Reference | Total CT-scan samples | Pre-trained model | Accuracy |
---|---|---|---|
Shah et al [26] | 738 | VGG-19 | 94.52% |
DenseNet169 | 93.15% | ||
VGG-16 | 89% | ||
ResNet50 | 60% | ||
InceptionV3 | 53.4% | ||
Bai HX et al [25] | 118 401 | EfficientNet B4 | 96% |
Maghdid et al [24] | 339 | AlexNet | 82% |
Angelov et al [27] | 2481 | VGG-16 | 94.96% |
Jaiswal et al [32] | 2481 | DenseNet201 | 96% |
VGG-16 | 95% | ||
Resnet 152V2 | 94.91% | ||
Inception ResNet | 90.90% | ||
Ours | 2481 | DenseNet201 | 97% |
VGG-16 | 94% | ||
ResNet50V2 | 96% | ||
MobileNet | 95% |
7. Conclusion
KarNet, a simple two-dimensional DL framework, provides an excellent diagnostic performance in the detection of COVID-19 patients using lung CT-scan images. The KarNet model is based on transfer learning pre-trained models. In this experiment, each model is trained on unaugmented (i.e. original) and augmented (i.e. manipulated) datasets to investigate the framework's capability to a greater extent, and it was found that DenseNet201 appears to perform the best, since it reached an accuracy of 97% for the testing and validation datasets for both models, i.e. those trained using augmented and unaugmented CT-scan datasets. VGG16, ResNet50V2 and MobileNet also achieved promising accuracy on the test images. The proposed architecture significantly improves the diagnostic ability of the model, and achieves an excellent AUC score. Therefore, KarNet has been proven to outperform the current state of the art and to classify COVID-19 patients precisely.
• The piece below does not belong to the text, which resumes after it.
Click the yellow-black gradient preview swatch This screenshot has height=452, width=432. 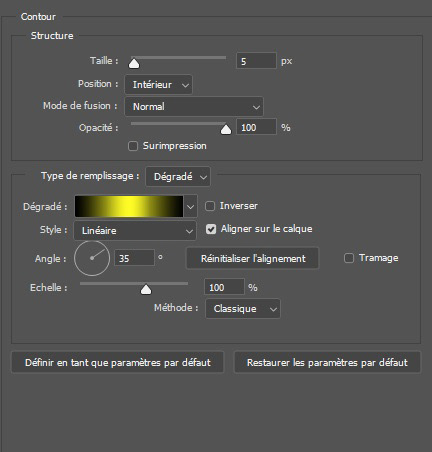(129, 206)
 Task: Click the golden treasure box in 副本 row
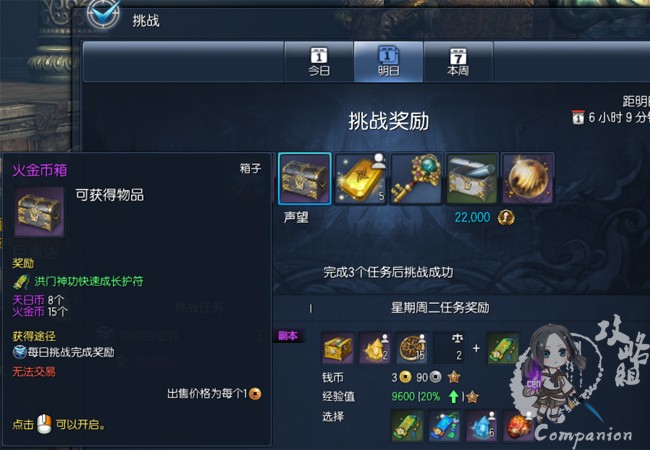point(338,348)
Since most hospitals are equipped with CT-scanners, the proposed model can be implemented to improve COVID-19 testing methods. Hence, this model can serve as an automatic alternative testing process, saving time and the lives of infected patients before it is too late.
Data availability statement
All data that support the findings of this study are included within the article (and any supplementary files).